LoM : « J’aime briser la glace sur scène. Parfois c’est con, le mec fait de la bonne musique mais il se force à essayer de parler au public pour que les gens soient chauds. C’est fatiguant quand tu vois que le mec est stressé, putain c’est bon… Être sur scène c’est super marrant, ça n’arrive pas à tout le monde ! Ce n’est pas quelque chose qui est naturel, donc autant rendre la chose simple : je viens faire de la musique devant des gens, voilà. On est tous là pour écouter de la musique qu’on kiffe ou que l’on ne connait pas et on est d’accord sur un sujet : c’est cool, la musique. J’aime casser ce truc et parler directement avec les gens : il se passe toujours des choses naturellement, c’est cool. »

Tu aimes qu’il y ait des petits accidents ou des choses imprévues ?

LoM : « Ça m’arrive tout le temps, je ne sais pas pourquoi. Des coupures de courant, le clavier qui ne marche pas, plein de trucs… Finalement on trouve toujours une solution. J’espère que ça ne va pas trop arriver pendant mon live aujourd’hui, parce que c’est un festival très clean. C’est un festival de gens qui écoutent, ce qui est très bien, mais ce n’est pas comme un festival où tout le monde est bourré, où les gens crient « ouaiiis » tout le temps. Ce soir, il faut quand même être très respectueux. Ça me met une petite pression, mais une pression positive. »

Est-ce que tu as l’impression que ta musique influence d’autres musiciens ?

LoM : « Pour l’instant je ne sais pas, peut être. On m’a déjà dit que le fait de chanter ce que je pense, comme ça, a aidé des gens…. Pour l’instant, je ne sais pas si j’ai influencé des musiciens mais j’aimerais bien, ce serait un honneur. On verra, c’est encore tôt pour le dire. »

Voyou et toi partagez beaucoup de points communs. Lui dit qu’il s’est mis seul sur scène en partie pour pouvoir se libérer d’un groupe, parce que le processus est super long. Il aime cette intimité. Tu es d’accord avec lui ?

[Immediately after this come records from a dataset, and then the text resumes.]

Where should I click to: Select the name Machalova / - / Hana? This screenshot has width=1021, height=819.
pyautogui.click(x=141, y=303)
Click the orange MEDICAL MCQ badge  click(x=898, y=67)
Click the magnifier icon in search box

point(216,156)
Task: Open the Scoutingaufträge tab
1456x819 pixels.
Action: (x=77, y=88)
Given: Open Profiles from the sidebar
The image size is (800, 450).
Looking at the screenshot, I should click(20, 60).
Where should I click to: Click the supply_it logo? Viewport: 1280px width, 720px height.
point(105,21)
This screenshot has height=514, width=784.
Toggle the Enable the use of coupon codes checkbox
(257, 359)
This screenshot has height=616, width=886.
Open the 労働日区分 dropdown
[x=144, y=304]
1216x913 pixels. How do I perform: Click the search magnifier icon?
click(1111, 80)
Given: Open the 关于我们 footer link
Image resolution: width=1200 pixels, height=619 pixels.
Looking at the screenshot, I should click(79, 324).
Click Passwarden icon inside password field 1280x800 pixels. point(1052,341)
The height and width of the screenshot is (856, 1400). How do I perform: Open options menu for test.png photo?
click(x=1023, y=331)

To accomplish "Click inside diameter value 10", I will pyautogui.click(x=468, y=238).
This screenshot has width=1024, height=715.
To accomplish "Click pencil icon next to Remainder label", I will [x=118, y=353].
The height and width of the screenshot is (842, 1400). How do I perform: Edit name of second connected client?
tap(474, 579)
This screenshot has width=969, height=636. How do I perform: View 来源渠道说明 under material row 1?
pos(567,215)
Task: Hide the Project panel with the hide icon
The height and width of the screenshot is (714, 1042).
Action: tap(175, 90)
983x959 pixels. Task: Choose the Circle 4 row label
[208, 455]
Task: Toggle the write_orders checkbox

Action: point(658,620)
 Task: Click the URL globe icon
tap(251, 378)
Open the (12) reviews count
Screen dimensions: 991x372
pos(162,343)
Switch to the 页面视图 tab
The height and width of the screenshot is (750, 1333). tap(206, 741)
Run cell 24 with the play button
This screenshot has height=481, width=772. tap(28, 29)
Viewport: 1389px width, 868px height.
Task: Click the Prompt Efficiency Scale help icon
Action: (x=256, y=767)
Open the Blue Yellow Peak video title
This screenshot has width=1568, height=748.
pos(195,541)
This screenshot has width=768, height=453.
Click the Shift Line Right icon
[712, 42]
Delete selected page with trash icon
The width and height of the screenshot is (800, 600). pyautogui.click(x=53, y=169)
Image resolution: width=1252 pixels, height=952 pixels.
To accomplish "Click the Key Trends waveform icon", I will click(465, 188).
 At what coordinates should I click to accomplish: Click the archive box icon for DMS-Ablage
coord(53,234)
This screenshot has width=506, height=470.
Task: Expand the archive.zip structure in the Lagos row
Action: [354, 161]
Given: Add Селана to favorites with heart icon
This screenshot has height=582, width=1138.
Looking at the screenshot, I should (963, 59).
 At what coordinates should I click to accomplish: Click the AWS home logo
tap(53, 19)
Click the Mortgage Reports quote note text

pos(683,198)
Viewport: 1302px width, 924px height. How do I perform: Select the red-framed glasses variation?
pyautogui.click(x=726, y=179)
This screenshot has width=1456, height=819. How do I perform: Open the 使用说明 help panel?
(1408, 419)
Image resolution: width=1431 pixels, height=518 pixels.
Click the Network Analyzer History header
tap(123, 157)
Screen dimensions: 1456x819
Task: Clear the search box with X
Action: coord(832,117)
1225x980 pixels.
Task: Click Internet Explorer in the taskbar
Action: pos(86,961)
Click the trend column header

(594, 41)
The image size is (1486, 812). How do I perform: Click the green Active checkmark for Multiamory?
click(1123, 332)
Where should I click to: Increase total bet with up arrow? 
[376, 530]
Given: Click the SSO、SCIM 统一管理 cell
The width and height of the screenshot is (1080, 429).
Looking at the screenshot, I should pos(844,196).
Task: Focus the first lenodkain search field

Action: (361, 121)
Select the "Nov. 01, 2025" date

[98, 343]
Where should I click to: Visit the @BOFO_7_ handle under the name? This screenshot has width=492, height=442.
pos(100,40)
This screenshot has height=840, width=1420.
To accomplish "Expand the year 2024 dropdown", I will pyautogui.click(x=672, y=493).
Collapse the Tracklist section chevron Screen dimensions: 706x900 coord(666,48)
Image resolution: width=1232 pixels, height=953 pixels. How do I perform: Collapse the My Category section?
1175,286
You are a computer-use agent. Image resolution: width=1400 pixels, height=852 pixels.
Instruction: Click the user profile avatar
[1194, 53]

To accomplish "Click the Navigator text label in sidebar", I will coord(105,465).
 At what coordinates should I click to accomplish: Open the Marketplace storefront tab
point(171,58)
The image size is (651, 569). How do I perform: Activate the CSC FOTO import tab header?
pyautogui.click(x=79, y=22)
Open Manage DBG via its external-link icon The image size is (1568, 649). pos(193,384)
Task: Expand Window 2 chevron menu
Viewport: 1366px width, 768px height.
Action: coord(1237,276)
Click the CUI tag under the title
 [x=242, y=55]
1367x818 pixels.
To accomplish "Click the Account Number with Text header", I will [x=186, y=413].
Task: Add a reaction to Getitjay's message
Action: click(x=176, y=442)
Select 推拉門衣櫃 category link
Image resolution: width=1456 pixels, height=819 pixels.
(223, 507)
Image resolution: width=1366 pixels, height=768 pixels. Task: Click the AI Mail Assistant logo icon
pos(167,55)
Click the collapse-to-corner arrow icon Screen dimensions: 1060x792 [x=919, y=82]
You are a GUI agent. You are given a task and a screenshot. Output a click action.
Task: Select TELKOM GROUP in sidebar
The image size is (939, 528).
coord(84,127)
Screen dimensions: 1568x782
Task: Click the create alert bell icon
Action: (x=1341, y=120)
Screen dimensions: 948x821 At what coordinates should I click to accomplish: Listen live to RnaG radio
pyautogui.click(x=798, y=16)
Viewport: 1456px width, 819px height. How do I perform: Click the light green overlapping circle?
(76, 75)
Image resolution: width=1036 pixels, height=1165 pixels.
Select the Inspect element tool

LoM : « Je suis d’accord avec lui, parce que quand tu es tout seul sur scène, on vient te voir toi. Les gens s’en foutent de comment je fais mon truc, du moment que je suis vraiment présent et que je suis cool. Il faut vivre un concert de cette manière-là : c’est toi qui as composé tes chansons et tu parles avec eux directement. Après, j’aime aussi le côté groupe, quand tu es avec des gens qui t’aident, c’est une force. »

Est-ce que tu pourrais avoir des musiciens avec toi sur scène ?

LoM : « Pour l’instant, je ne sais pas si c’est quelque chose qui m’irait.

Je n’arrive pas encore à me détacher de ma musique au point de la faire jouer par d’autres.

J’ai encore un truc de mec parano, genre « c’est ma musique ». On a toujours un peu peur du changement. C’est quelque chose qui va se faire, après les gens me disent qu’ils m’aiment bien parce que j’ai une proximité avec eux. »

Imagine qu’on te donne le budget pour réaliser n’importe quelle idée sur scène, que fais-tu ?

LoM : « Mon rêve, c’est vraiment d’avoir une scéno magnifique, d’avoir un Fender Rhodes [un piano électrique, ndlr]… Mon kiff, ce serait juste que les gens soient assis et faire un concert où je joue mes chansons juste au clavier, que les gens entendent vraiment mes harmonies. J’adore aussi les lumières en concert, c’est ouf ! Rendre la chose vraiment belle, un vrai show. »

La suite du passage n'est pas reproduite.